### Fragmento del texto
————————
Kast (Pablo Temes)
El ascenso de Kast y el repliegue del progresismo mundial
El triunfo del nuevo presidente chileno consolida el fenómeno de la nueva derecha en el continente y el resto del planeta. Similitudes y diferencias con Milei.
Para consternación de los comprometidos con la izquierda que se autodenomina progresista, la virtual hegemonía cultural que logró merced a “la larga marcha a través de las instituciones” que fue prevista hace aproximadamente ochenta años por el marxista italiano Antonio Gramsci no le ha permitido enseñorearse del mundo político occidental. Por el contrario, el desprecio manifiesto que sienten los progres por quienes se mofan de las extravagancias woke y la superioridad moral que se atribuyen quienes las toman en serio, han desatado una reacción que están aprovechando docenas de dirigentes estigmatizados como “ultraderechistas”.
Hace menos de una semana, un político así calificado, el chileno José Antonio Kast que, además de ser un católico practicante de actitudes conservadoras, no vacila en manifestar su aprobación de lo hecho medio siglo atrás por el dictador Augusto Pinochet, se impuso por un amplio margen sobre la candidata comunista Jeannette Jara que representaba la coalición izquierdista del presidente saliente Gabriel Boric.
————————
### Listado

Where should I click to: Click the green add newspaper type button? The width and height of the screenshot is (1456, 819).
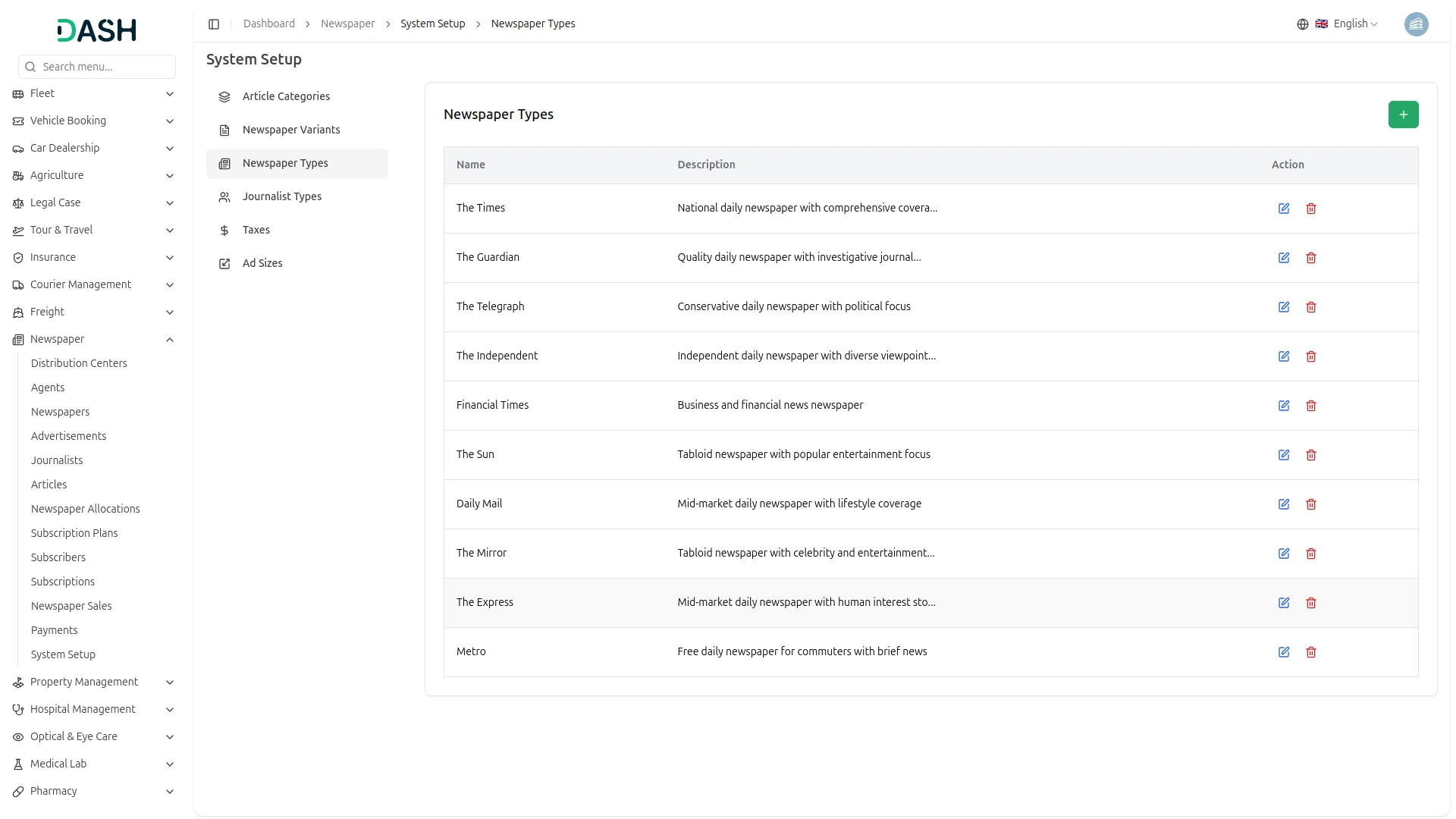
————————
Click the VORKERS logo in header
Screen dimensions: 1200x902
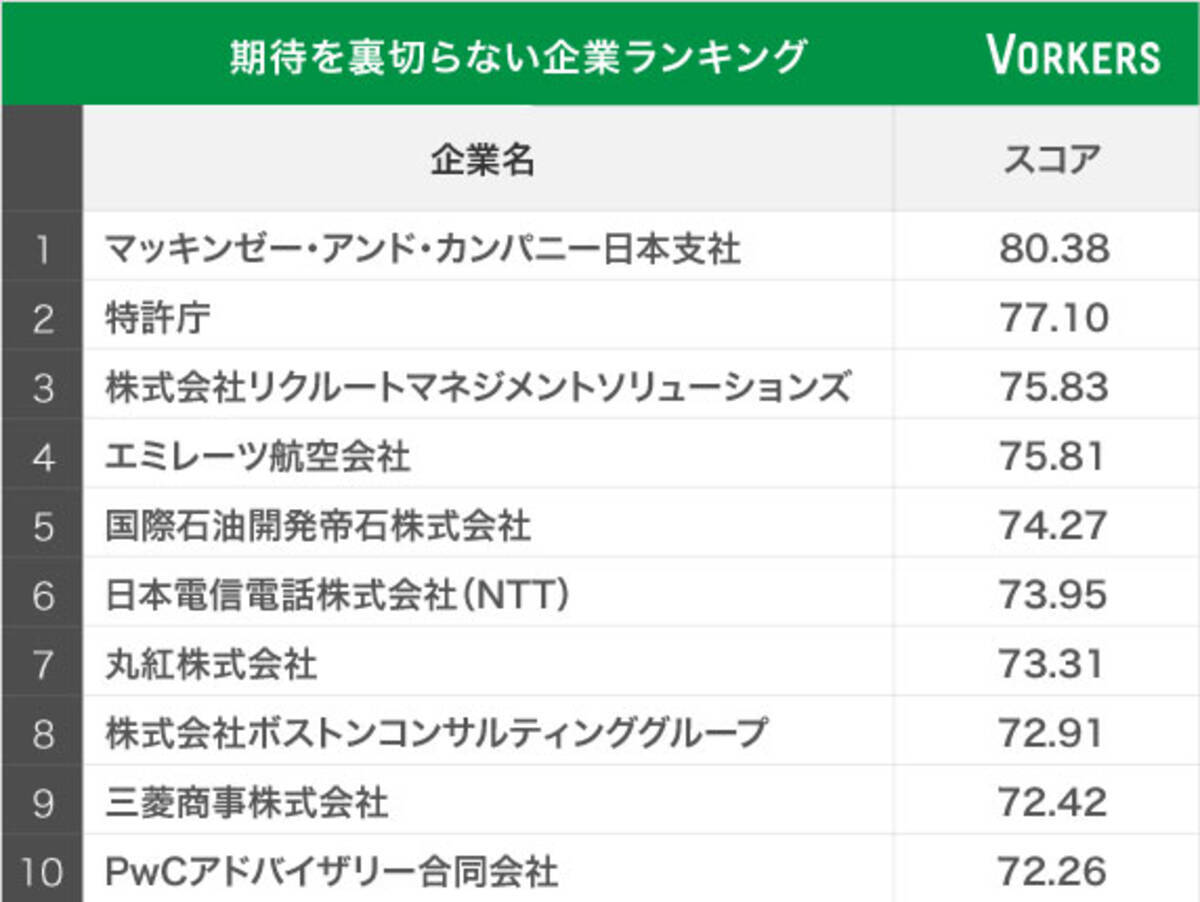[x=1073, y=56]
————————
### Tarea
Responda a partir del artículo sobre el ascenso de Kast:
(a) ¿Quién previó, hace unos ochenta años, "la larga marcha a través de las instituciones"?
(b) ¿A qué candidata derrotó José Antonio Kast?
(c) ¿Qué coalición representaba esa candidata?
Estos registros provienen de una fuente distinta.

### Respuesta
(a) El marxista italiano Antonio Gramsci.
(b) A la candidata comunista Jeannette Jara.
(c) La coalición izquierdista del presidente saliente Gabriel Boric.